WHAT IS BEING ASKED: Each record needs to be transcribed exactly.

EXERCISE DATA:
○ ○ ○
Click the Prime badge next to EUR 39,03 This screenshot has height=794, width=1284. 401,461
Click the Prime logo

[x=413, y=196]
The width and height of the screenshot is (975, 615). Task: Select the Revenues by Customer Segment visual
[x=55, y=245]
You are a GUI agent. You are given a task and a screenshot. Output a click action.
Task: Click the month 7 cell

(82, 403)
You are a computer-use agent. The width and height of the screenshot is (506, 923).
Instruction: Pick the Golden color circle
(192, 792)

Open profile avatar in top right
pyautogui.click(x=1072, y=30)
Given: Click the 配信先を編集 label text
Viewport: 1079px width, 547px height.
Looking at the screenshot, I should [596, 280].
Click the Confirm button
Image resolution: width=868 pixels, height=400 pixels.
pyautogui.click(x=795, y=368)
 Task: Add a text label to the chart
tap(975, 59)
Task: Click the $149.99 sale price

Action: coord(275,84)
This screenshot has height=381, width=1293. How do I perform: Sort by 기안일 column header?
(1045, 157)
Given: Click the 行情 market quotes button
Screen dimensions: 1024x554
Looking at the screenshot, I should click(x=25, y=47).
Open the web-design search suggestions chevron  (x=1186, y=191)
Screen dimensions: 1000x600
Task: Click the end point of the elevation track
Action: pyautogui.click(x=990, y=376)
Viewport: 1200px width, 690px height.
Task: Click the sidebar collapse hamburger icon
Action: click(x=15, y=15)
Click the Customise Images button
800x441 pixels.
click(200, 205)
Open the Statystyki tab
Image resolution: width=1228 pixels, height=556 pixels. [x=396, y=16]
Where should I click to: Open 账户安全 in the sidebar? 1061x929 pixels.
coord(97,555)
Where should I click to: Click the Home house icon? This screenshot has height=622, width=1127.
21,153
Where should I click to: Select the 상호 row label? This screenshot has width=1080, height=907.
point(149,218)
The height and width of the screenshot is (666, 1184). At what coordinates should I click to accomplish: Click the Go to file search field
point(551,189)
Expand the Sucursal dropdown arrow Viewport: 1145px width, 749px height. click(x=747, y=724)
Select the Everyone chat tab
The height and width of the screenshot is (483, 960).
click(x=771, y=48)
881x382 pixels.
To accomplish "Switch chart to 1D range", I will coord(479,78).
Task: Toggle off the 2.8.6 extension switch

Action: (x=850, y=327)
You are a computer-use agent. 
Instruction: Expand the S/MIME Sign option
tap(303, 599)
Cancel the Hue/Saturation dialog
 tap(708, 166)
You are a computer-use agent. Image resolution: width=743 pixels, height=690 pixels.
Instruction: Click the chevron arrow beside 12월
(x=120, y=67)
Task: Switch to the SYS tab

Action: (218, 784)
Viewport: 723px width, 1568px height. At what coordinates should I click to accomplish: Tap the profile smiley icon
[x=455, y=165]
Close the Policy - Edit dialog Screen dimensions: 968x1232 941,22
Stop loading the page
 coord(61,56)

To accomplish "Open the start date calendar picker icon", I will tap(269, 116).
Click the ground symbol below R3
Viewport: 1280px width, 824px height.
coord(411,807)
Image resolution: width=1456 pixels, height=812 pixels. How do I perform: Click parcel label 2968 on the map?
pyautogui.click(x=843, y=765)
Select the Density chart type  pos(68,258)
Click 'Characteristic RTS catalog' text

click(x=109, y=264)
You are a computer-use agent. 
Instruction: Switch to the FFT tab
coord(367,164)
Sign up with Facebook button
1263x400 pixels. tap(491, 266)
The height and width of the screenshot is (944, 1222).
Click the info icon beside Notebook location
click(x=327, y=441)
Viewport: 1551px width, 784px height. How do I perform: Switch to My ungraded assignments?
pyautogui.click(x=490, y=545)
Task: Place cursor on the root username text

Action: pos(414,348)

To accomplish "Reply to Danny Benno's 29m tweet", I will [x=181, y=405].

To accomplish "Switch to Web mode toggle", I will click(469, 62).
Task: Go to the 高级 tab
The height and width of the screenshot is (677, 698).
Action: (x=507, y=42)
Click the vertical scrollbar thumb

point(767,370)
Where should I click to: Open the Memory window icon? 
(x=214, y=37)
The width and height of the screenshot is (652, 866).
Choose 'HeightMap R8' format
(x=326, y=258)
○ ○ ○
SOLVED EXERCISE:
Click the Prime badge next to EUR 39,03 This screenshot has height=794, width=1284. 401,461
Click the Prime logo

[x=413, y=196]
The width and height of the screenshot is (975, 615). Task: Select the Revenues by Customer Segment visual
[x=55, y=245]
You are a GUI agent. You are given a task and a screenshot. Output a click action.
Task: Click the month 7 cell

(82, 403)
You are a computer-use agent. The width and height of the screenshot is (506, 923).
Instruction: Pick the Golden color circle
(192, 792)

Open profile avatar in top right
pyautogui.click(x=1072, y=30)
Given: Click the 配信先を編集 label text
Viewport: 1079px width, 547px height.
Looking at the screenshot, I should [596, 280].
Click the Confirm button
Image resolution: width=868 pixels, height=400 pixels.
pyautogui.click(x=795, y=368)
 Task: Add a text label to the chart
tap(975, 59)
Task: Click the $149.99 sale price

Action: coord(275,84)
This screenshot has height=381, width=1293. How do I perform: Sort by 기안일 column header?
(1045, 157)
Given: Click the 行情 market quotes button
Screen dimensions: 1024x554
Looking at the screenshot, I should click(x=25, y=47).
Open the web-design search suggestions chevron  (x=1186, y=191)
Screen dimensions: 1000x600
Task: Click the end point of the elevation track
Action: pyautogui.click(x=990, y=376)
Viewport: 1200px width, 690px height.
Task: Click the sidebar collapse hamburger icon
Action: click(x=15, y=15)
Click the Customise Images button
800x441 pixels.
click(200, 205)
Open the Statystyki tab
Image resolution: width=1228 pixels, height=556 pixels. [x=396, y=16]
Where should I click to: Open 账户安全 in the sidebar? 1061x929 pixels.
coord(97,555)
Where should I click to: Click the Home house icon? This screenshot has height=622, width=1127.
21,153
Where should I click to: Select the 상호 row label? This screenshot has width=1080, height=907.
point(149,218)
The height and width of the screenshot is (666, 1184). At what coordinates should I click to accomplish: Click the Go to file search field
point(551,189)
Expand the Sucursal dropdown arrow Viewport: 1145px width, 749px height. click(x=747, y=724)
Select the Everyone chat tab
The height and width of the screenshot is (483, 960).
click(x=771, y=48)
881x382 pixels.
To accomplish "Switch chart to 1D range", I will coord(479,78).
Task: Toggle off the 2.8.6 extension switch

Action: (x=850, y=327)
You are a computer-use agent. 
Instruction: Expand the S/MIME Sign option
tap(303, 599)
Cancel the Hue/Saturation dialog
 tap(708, 166)
You are a computer-use agent. Image resolution: width=743 pixels, height=690 pixels.
Instruction: Click the chevron arrow beside 12월
(x=120, y=67)
Task: Switch to the SYS tab

Action: (218, 784)
Viewport: 723px width, 1568px height. At what coordinates should I click to accomplish: Tap the profile smiley icon
[x=455, y=165]
Close the Policy - Edit dialog Screen dimensions: 968x1232 941,22
Stop loading the page
 coord(61,56)

To accomplish "Open the start date calendar picker icon", I will tap(269, 116).
Click the ground symbol below R3
Viewport: 1280px width, 824px height.
coord(411,807)
Image resolution: width=1456 pixels, height=812 pixels. How do I perform: Click parcel label 2968 on the map?
pyautogui.click(x=843, y=765)
Select the Density chart type  pos(68,258)
Click 'Characteristic RTS catalog' text

click(x=109, y=264)
You are a computer-use agent. 
Instruction: Switch to the FFT tab
coord(367,164)
Sign up with Facebook button
1263x400 pixels. tap(491, 266)
The height and width of the screenshot is (944, 1222).
Click the info icon beside Notebook location
click(x=327, y=441)
Viewport: 1551px width, 784px height. How do I perform: Switch to My ungraded assignments?
pyautogui.click(x=490, y=545)
Task: Place cursor on the root username text

Action: pos(414,348)

To accomplish "Reply to Danny Benno's 29m tweet", I will [x=181, y=405].

To accomplish "Switch to Web mode toggle", I will click(469, 62).
Task: Go to the 高级 tab
The height and width of the screenshot is (677, 698).
Action: (x=507, y=42)
Click the vertical scrollbar thumb

point(767,370)
Where should I click to: Open the Memory window icon? 
(x=214, y=37)
The width and height of the screenshot is (652, 866).
Choose 'HeightMap R8' format
(x=326, y=258)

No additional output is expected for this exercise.